Ruling on DHKP/C stuns Belgian legal experts

Ruling on DHKP/C stuns Belgian legal experts

Four DHKP/C members were released on Thursday evening from Belgium’s prisons.

April 21, 2007, Saturday/ 20:16:00/ TODAY'S ZAMAN WITH WIRES
A ruling by Belgium’s High Court that led to a new trial process for seven members of the outlawed Revolutionary People’s Liberation Party/Front (DHKP/C), a militant Marxist-Leninist party in Turkey, was described as “surprising” by the Belgian media, while Belgian legal experts defined the ruling as “a very exceptional one.”The decision also left Justice Minister and Vice Prime Minister Laurette Onkelinx “in a daze,” the Anatolia news agency said.

In February 2006 the court in Bruges declared the DHKP/C a terrorist organization and sentenced Fehriye Erdal to four years in prison, DHKP/C leader Dursun Karataş to five years, group spokesman Musa Asoğlu to six years and other members Kaya Saz, Bahar Kimyongür, Zerrin Sarı and Akar Özordulu to four years each. Three members are already fugitives. Erdal escaped a week before her conviction despite 24-hour surveillance by security staff. Karataş and Sarı are also still at large.

The case will now go to the court of appeal in Antwerp. According to Belgium’s high court, one of the judges handling their case had not appeared to be impartial. That alone was grounds to consider the convictions unsound. Belgian legal experts said it was the first such ruling quashing an earlier conviction for such a reason.

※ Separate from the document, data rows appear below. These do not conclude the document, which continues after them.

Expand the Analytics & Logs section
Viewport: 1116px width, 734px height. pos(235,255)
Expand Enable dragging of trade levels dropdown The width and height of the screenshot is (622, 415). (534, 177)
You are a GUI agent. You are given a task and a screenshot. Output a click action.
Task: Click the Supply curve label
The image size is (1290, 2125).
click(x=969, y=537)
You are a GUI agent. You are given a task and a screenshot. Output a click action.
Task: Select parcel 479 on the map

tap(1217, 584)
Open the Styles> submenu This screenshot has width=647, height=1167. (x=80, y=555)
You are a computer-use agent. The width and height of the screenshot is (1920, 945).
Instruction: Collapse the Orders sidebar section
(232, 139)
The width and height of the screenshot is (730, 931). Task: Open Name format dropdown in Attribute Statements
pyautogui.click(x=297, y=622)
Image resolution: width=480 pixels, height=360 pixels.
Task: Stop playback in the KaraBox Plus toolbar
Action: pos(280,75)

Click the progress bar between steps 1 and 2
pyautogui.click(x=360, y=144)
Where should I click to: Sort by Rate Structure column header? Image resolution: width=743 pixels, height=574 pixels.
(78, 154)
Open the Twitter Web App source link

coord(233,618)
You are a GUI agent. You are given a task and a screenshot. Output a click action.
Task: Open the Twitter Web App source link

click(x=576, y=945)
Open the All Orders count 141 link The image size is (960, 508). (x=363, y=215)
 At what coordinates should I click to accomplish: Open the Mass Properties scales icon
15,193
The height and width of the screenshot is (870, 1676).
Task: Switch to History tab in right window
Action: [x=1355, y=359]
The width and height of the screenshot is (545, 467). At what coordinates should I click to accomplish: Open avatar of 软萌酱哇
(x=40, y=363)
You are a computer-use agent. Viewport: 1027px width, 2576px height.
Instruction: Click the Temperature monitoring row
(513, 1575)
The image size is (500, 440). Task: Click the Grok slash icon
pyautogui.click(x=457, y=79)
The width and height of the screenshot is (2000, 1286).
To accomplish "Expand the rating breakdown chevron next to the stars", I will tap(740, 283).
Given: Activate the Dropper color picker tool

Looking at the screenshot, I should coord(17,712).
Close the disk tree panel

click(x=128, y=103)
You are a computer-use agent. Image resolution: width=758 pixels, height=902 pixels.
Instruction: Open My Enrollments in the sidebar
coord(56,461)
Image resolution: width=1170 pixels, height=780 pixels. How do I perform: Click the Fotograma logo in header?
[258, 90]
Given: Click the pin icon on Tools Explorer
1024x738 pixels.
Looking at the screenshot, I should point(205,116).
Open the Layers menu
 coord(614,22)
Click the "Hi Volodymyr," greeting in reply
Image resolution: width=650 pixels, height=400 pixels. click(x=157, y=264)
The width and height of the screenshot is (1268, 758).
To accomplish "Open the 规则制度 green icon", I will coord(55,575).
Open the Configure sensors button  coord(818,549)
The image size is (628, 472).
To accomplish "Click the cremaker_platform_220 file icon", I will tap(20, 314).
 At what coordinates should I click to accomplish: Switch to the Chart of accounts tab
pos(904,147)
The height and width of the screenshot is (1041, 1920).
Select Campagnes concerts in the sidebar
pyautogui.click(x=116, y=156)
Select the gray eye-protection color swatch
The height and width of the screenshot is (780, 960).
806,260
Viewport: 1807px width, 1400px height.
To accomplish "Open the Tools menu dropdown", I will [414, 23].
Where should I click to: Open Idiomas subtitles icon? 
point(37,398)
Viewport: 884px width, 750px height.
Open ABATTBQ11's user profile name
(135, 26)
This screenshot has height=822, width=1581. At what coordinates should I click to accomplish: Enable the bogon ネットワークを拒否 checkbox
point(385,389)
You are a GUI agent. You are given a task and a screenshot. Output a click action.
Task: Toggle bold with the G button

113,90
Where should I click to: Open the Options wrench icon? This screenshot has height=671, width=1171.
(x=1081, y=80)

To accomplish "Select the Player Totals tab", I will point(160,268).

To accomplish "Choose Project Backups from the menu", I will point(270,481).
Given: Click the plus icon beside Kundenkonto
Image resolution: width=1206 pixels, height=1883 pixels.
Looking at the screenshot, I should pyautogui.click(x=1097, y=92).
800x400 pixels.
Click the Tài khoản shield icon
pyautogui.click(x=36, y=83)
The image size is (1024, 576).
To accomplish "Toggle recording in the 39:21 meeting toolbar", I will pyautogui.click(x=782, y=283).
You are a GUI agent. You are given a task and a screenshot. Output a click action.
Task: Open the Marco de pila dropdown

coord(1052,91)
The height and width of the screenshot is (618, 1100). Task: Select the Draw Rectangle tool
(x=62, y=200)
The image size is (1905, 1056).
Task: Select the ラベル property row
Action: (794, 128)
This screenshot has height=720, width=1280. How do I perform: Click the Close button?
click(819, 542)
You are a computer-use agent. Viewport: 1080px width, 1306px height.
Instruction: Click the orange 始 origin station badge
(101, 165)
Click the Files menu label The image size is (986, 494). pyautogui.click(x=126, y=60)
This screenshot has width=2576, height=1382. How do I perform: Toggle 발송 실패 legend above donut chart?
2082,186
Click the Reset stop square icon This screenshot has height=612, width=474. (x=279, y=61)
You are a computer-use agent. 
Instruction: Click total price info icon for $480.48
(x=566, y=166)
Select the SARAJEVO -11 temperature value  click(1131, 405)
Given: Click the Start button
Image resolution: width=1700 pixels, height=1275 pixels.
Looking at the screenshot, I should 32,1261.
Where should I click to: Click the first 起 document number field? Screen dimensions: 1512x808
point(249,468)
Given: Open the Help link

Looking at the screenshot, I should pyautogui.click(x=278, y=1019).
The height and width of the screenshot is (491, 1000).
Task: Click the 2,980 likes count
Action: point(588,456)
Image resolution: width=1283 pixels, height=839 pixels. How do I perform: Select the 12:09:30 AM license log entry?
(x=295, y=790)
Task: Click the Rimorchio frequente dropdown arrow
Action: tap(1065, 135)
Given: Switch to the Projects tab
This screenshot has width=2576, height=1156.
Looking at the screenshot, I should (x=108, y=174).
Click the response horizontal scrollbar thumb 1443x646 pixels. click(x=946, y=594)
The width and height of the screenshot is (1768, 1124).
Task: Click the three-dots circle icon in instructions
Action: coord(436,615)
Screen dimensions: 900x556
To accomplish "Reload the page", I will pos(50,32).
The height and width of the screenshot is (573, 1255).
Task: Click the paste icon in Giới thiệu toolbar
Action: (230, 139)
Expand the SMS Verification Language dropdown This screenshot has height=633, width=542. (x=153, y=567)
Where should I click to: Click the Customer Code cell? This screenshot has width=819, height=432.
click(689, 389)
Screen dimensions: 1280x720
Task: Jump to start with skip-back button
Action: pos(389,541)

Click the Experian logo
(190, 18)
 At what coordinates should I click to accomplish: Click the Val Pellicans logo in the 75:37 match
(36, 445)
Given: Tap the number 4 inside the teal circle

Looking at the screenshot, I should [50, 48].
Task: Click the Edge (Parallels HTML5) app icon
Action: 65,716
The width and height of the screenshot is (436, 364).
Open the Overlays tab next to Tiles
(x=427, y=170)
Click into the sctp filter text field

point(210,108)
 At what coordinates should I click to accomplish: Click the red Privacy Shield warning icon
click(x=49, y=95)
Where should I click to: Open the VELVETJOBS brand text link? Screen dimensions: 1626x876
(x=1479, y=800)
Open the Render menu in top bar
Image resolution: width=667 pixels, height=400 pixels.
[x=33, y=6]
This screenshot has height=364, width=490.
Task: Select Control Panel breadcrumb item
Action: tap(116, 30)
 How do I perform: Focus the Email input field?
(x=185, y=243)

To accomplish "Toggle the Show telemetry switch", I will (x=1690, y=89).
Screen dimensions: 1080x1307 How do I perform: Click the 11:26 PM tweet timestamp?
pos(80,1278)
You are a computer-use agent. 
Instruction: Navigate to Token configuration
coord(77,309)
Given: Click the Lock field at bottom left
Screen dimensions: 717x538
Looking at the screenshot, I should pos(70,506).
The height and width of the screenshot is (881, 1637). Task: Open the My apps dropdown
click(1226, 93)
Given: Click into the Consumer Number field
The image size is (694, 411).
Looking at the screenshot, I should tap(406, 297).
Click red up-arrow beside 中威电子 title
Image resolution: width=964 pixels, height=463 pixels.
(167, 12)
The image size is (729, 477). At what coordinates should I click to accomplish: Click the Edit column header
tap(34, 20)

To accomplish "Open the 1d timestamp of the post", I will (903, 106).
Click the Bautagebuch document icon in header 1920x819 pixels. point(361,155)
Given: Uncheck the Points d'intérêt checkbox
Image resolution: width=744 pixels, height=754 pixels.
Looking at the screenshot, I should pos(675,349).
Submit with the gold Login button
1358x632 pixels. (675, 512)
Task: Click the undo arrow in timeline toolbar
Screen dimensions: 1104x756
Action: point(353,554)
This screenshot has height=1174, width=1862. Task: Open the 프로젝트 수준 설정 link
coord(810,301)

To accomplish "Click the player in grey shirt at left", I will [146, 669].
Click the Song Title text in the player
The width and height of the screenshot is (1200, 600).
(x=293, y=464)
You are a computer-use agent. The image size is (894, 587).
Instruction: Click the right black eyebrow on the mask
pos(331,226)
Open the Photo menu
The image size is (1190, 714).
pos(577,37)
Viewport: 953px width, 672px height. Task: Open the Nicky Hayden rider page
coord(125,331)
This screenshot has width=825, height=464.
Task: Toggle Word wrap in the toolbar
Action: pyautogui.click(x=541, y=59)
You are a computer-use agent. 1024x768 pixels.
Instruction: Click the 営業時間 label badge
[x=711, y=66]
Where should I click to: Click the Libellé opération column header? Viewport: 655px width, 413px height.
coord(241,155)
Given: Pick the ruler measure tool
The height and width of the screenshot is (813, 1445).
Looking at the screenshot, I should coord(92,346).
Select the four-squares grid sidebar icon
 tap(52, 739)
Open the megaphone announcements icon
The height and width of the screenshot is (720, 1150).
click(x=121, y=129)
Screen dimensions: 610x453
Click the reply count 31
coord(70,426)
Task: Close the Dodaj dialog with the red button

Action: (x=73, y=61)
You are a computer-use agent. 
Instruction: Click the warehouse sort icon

Meanwhile, four DHKP/C members were released on Thursday evening from Belgium’s prisons upon the high court’s decision. In a press conference on Friday, Asoğlu, Kimyongür and Özordulu praised the decision, describing it as “courageous.”

Raf Jespers, a lawyer for Erdal, also joined the press conference and suggested that the start of the retrial process could take six months to a year. He also asserted that Erdal, who is currently at large, has been assumed to have been “released.” Yet if Erdal is seen in Belgium, the Justice Ministry would have to implement arrest orders for Turkey, Jespers said, in apparent reference to a ruling by a Belgian court late last month. The Ghent court ruled that, if caught, Erdal could be tried in Belgium for crimes she is accused of committing in Turkey.

Ankara has long sought the extradition of Erdal to stand trial in Turkey for her alleged part in the murder of prominent businessman Özdemir Sabancı in 1996.

On Friday Turkish daily Halka ve Olaylara Tercüman published a photograph that it said showed Erdal at a café in Aachen, Germany.

Also Friday, at the press conference in Belgium, Asoğlu said he knew of Erdal’s whereabouts although he told reporters just the opposite late on Thursday upon his release from a prison in Bruges.

The DHKP/C may consider continuing its activities in Belgium, yet the final organizational decision has not yet been made, Asoğlu also said there. He added that the DHKP/C’s now shut-down communication office at the time had served as “a safe shelter” for Erdal but was not necessary now.